25th Attorney General of Idaho
- In office 1969–1971
- Governor: Don Samuelson
- Preceded by: Allan Shepard
- Succeeded by: W. Anthony Park

Personal details
- Born: Robert Morgan Robson November 28, 1921 Kellogg, Idaho, U.S.
- Died: September 5, 2006 (aged 84) Hayden, Idaho, U.S.
- Party: Republican
- Spouse: Catherine Penelope Agee ​ ​(m. 1944⁠–⁠2006)​ (his death)
- Children: 4 (2 daughters, 2 sons)
- Education: University of Idaho (LLB)

Military service
- Branch/service: United States Navy
- Years of service: 1941–1944
- Unit: Naval Air Training Command
- Battles/wars: World War II

= Robert M. Robson =

American politician, Attorney General of Idaho

Robert Morgan Robson (November 28, 1921 – September 5, 2006) was an American attorney and politician who was the 25th attorney general of Idaho, from 1969 to 1971.
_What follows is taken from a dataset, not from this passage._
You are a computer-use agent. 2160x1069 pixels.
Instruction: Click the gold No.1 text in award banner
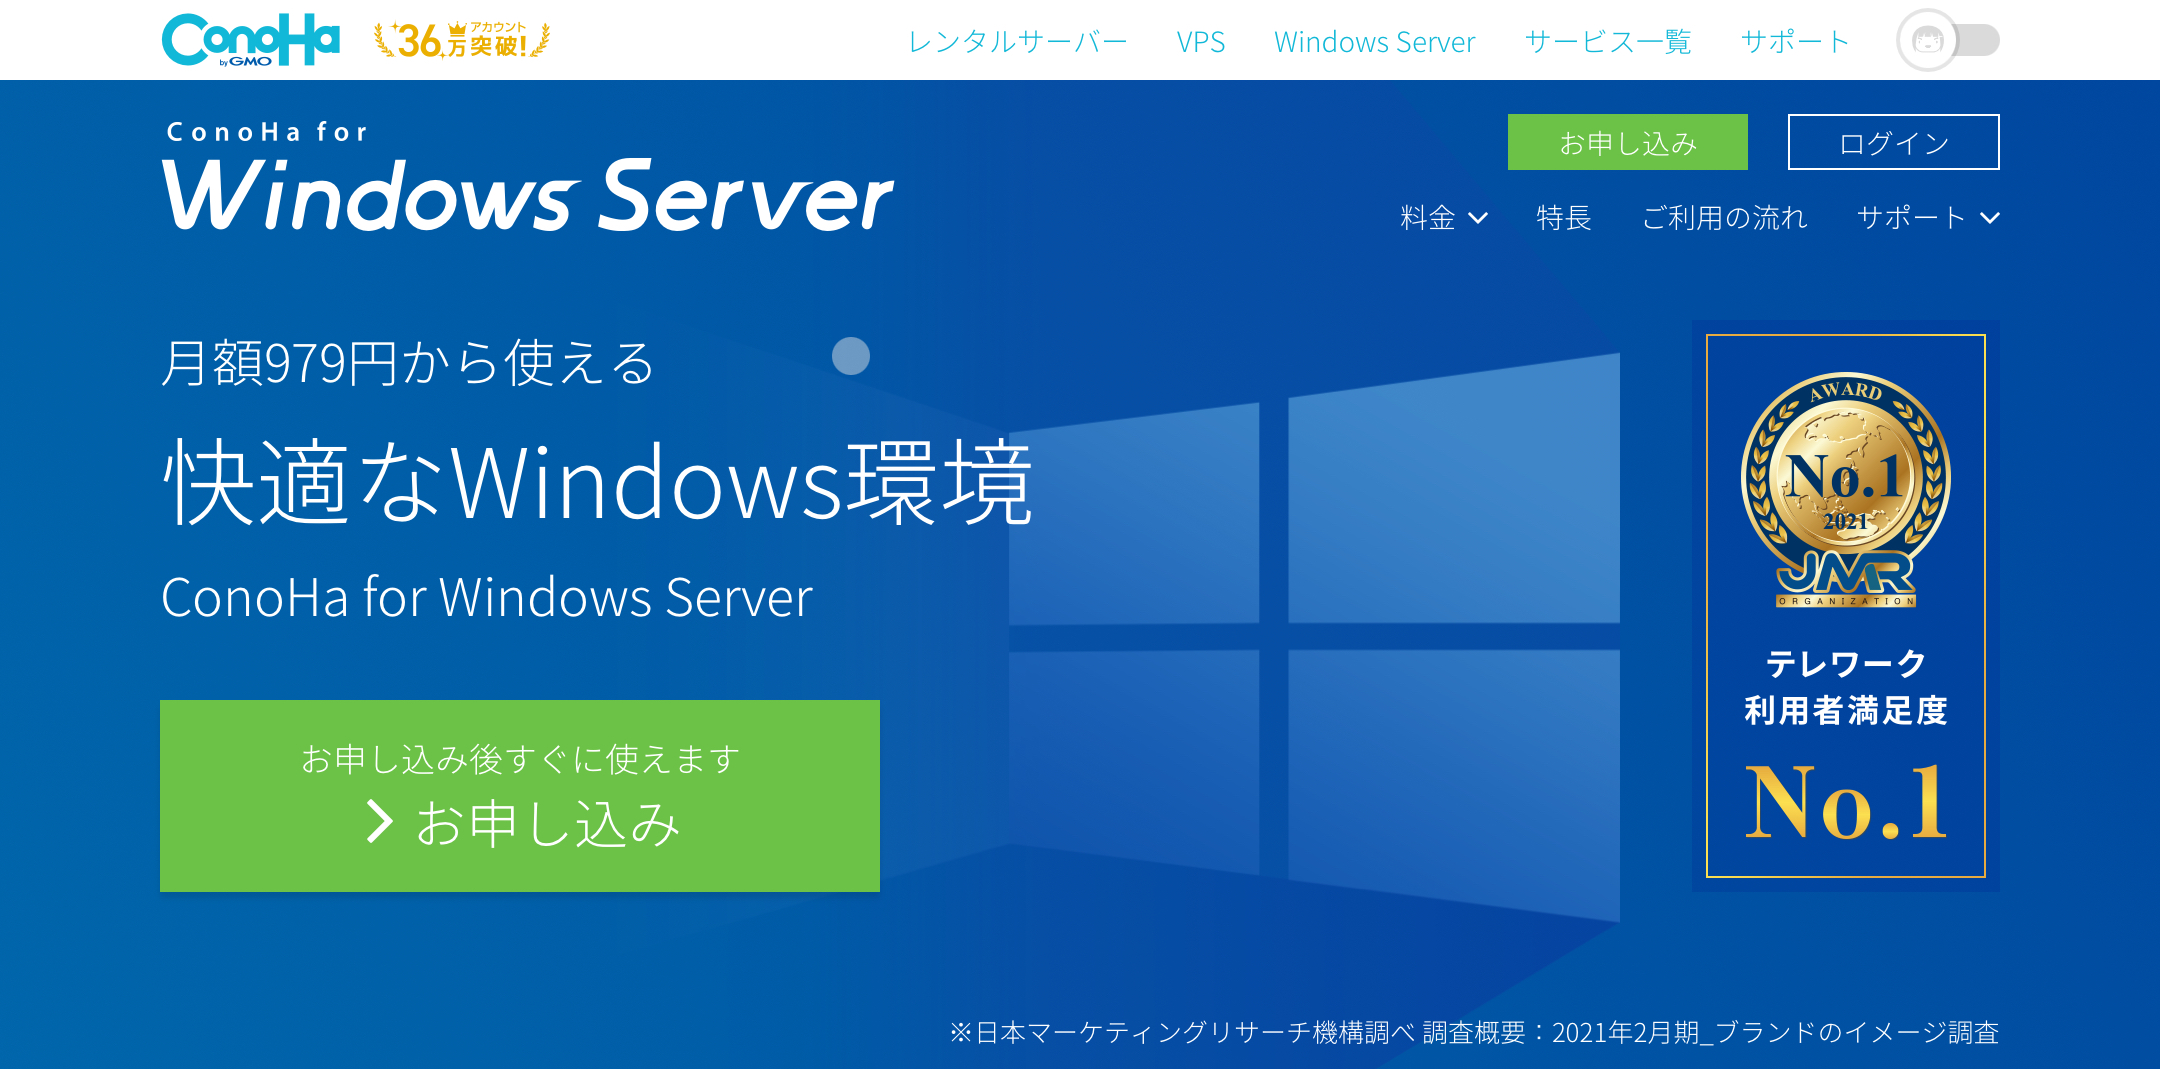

== Early life and education ==
Robson was born and raised in Kellogg, Idaho. After graduating from its high school, he studied pre-med at the University of Idaho in Moscow. He later earned a law degree from the UI College of Law.

== Career ==
Robson joined the United States Navy in 1941 and was assigned to the Naval Air Training Command. After graduating from law school, he served as district attorney for the Trust Territory of the Pacific Islands. He also held positions in the Idaho Republican Party, including state finance chair and member of the executive committee.

He served as Idaho's 25th attorney general from 1969 to 1971, appointed by Governor Don Samuelson following the election of predecessor Allan Shepard to the Idaho Supreme Court. In 1970, Robson argued on behalf of Idaho in Oregon v. Mitchell; later that year in the November election, he was defeated by Democrat Tony Park.

After leaving office in 1971, he practiced law in Boise and Phoenix, Arizona.

== Personal life ==
Robson and his wife, Catherine Penelope Agee, were married from 1944 until his death in 2006. They had four children and lived in Hayden, Idaho.